BRÜKSEL —
Türkiye konusunu uzun süredir rafta tutan ve düzenli yayımlanan yıllık rapor hariç gündeme getirmekten özenle kaçınan Avrupa Parlamentosu’nda “eski yoğun günleri hatırlatan bir hava” hakim. Gezi Parkı’ndaki ağaçların sökülmesine tepki olarak başlayıp hükümetin sorunu, Birlik yetkililerinin deyimiyle, “Avrupa standartlarından oldukça uzak yöntemlerle çözme eğilimine girmesiyle” yayılan protesto eylemleri Türkiye’yi ister istemez Avrupa Parlamentosu’nun önemli gündem maddelerinden biri haline getirdi.

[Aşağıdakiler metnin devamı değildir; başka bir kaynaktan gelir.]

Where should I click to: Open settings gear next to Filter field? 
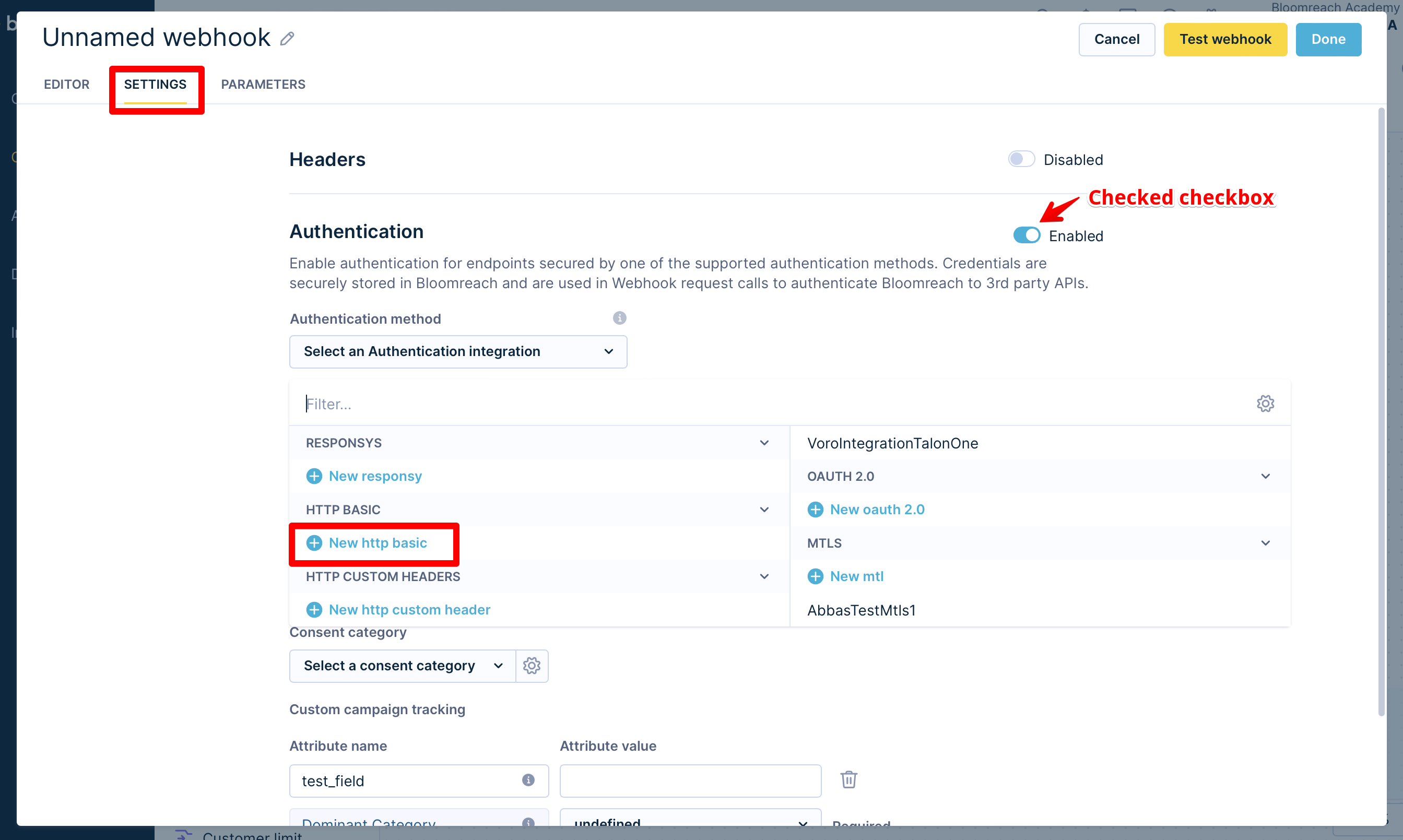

Müzakere sürecinde üç yıl aradan sonra ilk başlığın açılmasının öngörüldüğü 26 Haziran öncesi Türkiye’nin gündeme geliş şekli ise Ankara’nın yararına olmayan bir niteliğe sahip.
Avrupa Parlamentosu’nun çarşamba günü düzenleyeceği özel Türkiye oturumu öncesinde Yeşiller Grubu tarafından organize edilen “İstanbul İsyanı” başlıklı konferansta Avrupalı parlamenterler protesto eylemlerine destek veren çeşitli kesimlerin temsilcilerinin değerlendirmelerini dinleme imkanı buldular.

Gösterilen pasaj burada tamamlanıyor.